On February 7, 2024, V. Prem Watsa notified the board of directors (the “Board”) of BlackBerry Limited (the “Company”) of his intention to resign as a member of the Board and as a member of the Compensation, Nomination and Governance Committee of the Board, effective February 15, 2024. Mr. Watsa has served on the Board since November 2013 and his decision to resign was not the result of any disagreement with the Company on matters related to the Company’s operations, policies or practices.
On February 8, 2024, the Board appointed Philip Brace as a member of the Board, effective February 8, 2024. Mr. Brace will serve as a member of the Compensation, Nomination and Governance Committee of the Board.
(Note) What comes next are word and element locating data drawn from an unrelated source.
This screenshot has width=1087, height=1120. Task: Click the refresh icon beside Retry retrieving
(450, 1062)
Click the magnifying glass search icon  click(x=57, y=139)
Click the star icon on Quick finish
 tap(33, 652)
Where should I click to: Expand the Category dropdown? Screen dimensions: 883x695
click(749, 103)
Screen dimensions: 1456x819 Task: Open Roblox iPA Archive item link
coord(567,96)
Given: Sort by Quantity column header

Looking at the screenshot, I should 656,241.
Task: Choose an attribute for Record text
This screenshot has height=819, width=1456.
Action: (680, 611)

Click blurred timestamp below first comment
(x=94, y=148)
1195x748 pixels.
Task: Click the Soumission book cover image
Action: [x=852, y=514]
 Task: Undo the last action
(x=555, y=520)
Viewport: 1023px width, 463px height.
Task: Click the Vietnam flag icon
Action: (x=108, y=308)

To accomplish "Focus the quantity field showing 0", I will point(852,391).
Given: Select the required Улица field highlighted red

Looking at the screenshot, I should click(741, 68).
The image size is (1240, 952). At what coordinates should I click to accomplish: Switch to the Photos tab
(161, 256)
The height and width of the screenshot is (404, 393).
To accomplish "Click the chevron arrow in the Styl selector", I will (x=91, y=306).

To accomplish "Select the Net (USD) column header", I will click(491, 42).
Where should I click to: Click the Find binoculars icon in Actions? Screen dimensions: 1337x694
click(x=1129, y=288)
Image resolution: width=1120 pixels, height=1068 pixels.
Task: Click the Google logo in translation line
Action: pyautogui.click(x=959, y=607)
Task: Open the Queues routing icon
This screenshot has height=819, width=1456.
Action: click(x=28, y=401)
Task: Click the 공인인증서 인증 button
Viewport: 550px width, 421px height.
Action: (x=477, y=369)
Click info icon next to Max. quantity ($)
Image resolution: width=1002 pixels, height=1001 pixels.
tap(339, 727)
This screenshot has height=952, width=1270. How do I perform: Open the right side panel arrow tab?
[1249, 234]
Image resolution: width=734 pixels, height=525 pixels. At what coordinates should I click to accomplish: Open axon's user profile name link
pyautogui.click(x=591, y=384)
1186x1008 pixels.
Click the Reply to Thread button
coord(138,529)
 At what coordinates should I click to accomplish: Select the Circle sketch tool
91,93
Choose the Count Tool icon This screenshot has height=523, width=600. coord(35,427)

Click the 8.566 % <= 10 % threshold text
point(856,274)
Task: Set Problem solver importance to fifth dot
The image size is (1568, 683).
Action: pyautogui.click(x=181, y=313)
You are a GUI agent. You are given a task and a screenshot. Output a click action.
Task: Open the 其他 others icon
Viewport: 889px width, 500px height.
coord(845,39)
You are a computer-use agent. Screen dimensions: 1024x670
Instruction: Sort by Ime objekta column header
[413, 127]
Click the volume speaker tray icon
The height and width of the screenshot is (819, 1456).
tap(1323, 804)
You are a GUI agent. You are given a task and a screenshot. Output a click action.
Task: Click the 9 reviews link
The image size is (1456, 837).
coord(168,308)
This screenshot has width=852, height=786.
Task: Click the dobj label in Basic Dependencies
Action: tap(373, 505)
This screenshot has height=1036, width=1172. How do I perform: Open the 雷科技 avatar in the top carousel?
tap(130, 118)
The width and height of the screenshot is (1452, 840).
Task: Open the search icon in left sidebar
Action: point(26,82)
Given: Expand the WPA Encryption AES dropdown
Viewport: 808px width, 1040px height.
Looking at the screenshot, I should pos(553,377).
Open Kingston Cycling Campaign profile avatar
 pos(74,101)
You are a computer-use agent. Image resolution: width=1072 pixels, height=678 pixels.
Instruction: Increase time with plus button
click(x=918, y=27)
Mr. Brace will receive the same compensation and indemnification as the Company’s other non-employee directors. The compensation program is described in the Company’s Proxy Statement on Schedule 14A filed with the Securities and Exchange Commission (“SEC”) on May 16, 2023. The form of indemnification agreement is filed as an exhibit to the Company’s Annual Report on Form 10-K filed with the SEC on February 28, 2023.
There are no transactions between Mr. Brace and the Company that would be reportable under Item 404(a) of Regulation S‑K. Mr. Brace was not selected pursuant to any arrangement or understanding between him and any other person.
Item 7.01 Regulation FD Disclosure.
On February 8, 2024, the Company issued a press release announcing, among other things, the resignation of Mr. Watsa and the appointment of Mr. Brace to the Board. A copy of the press release is attached as Exhibit 99.1 to this Current Report on Form 8-K and is incorporated herein by reference.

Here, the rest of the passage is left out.